Thursday, May 24, 2012

Loading Up Chekhov's Armory

"If you say in the first chapter that there is a rifle hanging on the wall, in the second or third chapter it absolutely must go off. If it's not going to be fired, it shouldn't be hanging there."

Anton Chekhov's famous quote, in turns out, wasn't quite what I thought it was.  I had thought it was, "If a gun is hanging on the wall in Act I, it must be fired in Act III.  If it is fired in Act III, it must be seen on the wall in Act I."  The essence is still the same, but Chekov's actual quote emphasizes not setting up foreshadowing that isn't paid off.

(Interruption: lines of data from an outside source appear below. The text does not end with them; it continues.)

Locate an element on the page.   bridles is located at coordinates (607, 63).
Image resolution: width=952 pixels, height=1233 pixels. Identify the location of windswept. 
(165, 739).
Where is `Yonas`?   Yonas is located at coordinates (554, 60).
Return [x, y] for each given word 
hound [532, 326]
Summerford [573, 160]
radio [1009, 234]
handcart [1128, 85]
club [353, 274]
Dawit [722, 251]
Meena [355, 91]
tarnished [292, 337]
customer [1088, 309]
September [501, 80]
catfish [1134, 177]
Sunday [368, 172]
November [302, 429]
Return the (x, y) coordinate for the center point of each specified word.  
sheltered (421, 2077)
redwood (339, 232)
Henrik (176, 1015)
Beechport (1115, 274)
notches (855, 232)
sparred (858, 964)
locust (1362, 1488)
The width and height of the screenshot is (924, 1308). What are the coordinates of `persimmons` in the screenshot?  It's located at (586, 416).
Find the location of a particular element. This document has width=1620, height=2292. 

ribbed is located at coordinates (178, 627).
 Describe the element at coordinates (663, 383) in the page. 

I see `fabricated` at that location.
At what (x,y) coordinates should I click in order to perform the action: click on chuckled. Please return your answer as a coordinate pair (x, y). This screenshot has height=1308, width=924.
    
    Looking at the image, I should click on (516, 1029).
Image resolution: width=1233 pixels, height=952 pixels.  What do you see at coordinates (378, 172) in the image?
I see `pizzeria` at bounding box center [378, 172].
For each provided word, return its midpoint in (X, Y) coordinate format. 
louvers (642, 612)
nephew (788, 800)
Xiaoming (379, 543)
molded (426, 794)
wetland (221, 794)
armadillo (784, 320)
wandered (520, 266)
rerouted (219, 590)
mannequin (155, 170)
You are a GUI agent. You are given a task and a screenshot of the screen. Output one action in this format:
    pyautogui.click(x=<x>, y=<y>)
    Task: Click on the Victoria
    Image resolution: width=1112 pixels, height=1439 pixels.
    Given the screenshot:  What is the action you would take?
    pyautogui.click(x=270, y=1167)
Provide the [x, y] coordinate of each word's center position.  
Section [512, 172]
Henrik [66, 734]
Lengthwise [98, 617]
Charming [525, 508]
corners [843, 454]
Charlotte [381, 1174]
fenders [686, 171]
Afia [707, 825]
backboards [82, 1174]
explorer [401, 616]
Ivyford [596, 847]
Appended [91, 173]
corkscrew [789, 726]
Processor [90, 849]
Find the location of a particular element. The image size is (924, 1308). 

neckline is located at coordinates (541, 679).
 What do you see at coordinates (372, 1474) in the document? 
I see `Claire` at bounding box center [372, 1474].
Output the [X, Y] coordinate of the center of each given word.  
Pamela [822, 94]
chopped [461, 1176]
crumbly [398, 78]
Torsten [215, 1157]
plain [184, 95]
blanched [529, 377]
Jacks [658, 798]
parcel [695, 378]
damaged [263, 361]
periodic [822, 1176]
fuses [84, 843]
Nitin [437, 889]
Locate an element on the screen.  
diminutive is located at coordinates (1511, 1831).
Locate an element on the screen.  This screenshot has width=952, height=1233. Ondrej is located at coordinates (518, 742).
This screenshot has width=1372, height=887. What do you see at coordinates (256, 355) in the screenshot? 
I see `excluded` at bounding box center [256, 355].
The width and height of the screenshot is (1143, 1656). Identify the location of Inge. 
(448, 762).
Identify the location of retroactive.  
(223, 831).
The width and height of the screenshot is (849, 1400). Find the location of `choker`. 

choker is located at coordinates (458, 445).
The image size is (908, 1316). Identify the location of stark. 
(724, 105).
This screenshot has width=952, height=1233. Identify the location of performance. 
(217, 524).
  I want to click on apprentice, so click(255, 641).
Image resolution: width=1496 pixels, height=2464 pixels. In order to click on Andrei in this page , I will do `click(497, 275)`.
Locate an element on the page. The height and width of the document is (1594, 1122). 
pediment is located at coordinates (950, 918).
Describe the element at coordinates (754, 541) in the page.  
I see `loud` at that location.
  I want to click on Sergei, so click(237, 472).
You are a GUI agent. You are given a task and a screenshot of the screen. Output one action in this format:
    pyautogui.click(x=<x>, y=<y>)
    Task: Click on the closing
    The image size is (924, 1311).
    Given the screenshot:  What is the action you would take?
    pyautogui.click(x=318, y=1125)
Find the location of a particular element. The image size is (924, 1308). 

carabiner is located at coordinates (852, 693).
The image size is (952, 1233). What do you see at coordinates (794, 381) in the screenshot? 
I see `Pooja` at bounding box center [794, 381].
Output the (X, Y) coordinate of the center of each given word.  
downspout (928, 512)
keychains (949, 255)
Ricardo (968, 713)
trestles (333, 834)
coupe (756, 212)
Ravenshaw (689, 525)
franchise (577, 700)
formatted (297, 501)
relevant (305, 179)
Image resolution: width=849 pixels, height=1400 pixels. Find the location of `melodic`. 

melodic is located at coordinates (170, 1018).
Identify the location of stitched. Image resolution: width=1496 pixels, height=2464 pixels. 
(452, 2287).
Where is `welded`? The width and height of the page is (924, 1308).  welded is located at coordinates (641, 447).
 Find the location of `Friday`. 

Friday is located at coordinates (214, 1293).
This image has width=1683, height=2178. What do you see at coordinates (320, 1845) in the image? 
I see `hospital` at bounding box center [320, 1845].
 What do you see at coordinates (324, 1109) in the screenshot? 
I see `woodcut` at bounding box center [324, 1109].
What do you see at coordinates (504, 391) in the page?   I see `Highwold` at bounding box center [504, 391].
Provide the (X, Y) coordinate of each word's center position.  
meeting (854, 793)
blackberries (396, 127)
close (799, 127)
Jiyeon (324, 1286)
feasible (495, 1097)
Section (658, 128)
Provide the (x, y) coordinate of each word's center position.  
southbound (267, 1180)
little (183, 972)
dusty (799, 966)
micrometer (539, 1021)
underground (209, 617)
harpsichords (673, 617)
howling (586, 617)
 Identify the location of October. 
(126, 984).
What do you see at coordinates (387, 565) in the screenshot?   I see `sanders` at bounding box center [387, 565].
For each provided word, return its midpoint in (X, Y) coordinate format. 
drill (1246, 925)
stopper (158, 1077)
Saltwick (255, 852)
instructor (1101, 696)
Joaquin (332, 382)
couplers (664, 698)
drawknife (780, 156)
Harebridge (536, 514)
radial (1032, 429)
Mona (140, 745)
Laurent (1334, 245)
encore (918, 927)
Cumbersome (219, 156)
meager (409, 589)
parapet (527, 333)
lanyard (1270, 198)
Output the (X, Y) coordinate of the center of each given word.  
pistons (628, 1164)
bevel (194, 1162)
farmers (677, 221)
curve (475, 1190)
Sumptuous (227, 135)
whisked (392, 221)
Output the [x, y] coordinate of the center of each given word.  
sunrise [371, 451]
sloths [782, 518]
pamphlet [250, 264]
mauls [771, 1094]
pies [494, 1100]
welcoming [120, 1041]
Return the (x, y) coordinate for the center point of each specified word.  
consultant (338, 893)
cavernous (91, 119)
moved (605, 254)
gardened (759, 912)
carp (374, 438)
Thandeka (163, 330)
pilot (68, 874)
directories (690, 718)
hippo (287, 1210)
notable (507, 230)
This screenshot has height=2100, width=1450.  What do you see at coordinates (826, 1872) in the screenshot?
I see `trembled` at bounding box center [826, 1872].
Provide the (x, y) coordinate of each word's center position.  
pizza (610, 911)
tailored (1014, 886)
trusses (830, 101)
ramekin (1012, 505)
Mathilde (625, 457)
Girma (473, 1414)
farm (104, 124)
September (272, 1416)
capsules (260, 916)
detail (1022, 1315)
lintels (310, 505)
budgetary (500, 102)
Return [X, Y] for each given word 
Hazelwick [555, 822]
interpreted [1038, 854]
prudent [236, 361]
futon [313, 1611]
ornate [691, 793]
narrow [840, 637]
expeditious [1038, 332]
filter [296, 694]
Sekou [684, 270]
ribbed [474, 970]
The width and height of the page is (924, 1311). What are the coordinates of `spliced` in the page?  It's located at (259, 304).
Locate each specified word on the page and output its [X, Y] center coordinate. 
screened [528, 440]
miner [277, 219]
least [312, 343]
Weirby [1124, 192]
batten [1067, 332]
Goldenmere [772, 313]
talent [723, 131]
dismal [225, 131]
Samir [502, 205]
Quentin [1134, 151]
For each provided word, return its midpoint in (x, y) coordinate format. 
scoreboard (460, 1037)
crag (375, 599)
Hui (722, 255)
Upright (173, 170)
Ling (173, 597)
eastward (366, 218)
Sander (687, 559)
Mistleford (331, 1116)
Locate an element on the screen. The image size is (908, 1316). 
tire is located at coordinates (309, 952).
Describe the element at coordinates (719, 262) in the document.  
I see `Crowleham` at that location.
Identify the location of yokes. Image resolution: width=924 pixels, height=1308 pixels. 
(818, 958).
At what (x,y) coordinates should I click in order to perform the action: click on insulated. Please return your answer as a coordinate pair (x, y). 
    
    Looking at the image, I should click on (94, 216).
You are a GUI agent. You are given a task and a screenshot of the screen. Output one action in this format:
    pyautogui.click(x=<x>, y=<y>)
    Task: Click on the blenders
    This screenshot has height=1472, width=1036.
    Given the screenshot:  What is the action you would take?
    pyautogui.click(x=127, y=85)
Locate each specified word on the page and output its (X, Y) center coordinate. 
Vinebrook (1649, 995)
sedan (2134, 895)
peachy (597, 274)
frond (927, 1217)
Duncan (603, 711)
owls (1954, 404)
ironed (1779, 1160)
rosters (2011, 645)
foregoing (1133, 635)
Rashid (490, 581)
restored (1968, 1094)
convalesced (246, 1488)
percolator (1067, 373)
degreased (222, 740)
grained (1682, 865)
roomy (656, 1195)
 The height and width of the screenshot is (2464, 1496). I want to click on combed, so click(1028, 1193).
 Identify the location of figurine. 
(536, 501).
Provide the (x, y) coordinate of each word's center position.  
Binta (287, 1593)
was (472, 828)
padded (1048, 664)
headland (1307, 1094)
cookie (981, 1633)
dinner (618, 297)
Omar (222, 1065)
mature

Now, this sets up the fundamental difference between the Plotter and the Pantser in terms of foreshadowing-- especially if we're talking about a long-term, multi-part project.  The Plotter has a payoff in mind when the foreshadowing is seeded.  The Pantser seeds something in hopes of a strong payoff coming from it.  I'm not saying one is good and the other is bad, mind you.  I just know which one works for me.  (It's the former.)

But the thing with long term plans (or long term made-up-as-you-go) is "Act III", as it were, could be a long way down the road.  The writer might know how it's going to pay off, but the when is in the foggy horizon.  And that's OK.

With a BIG long-term project, though, you're going to need a lot of guns.  You might not hang them all up on the wall at once, but you know you're going to need them.

This is relevant right now, for me, as I've recently figured out the details of several guns I intend to be shooting much further down the road.  On top of that, I've been asked to fill some more wall space in my current drafts of things.  These two things, combined, present an excellent opportunity.

So I'm off to stock up the armory.


Patrice Sarath said...

there's another pantser approach, but it works only for a single volume rather than a series -- the gun goes off in Act III, and on the editing pass you put it on the wall in Act I.

Marshall Ryan Maresca said...

Exactly. Though knowing the way I work, if I came up with a gun to shoot while writing act three, I would pretty much stop and go back and put it in Act I then.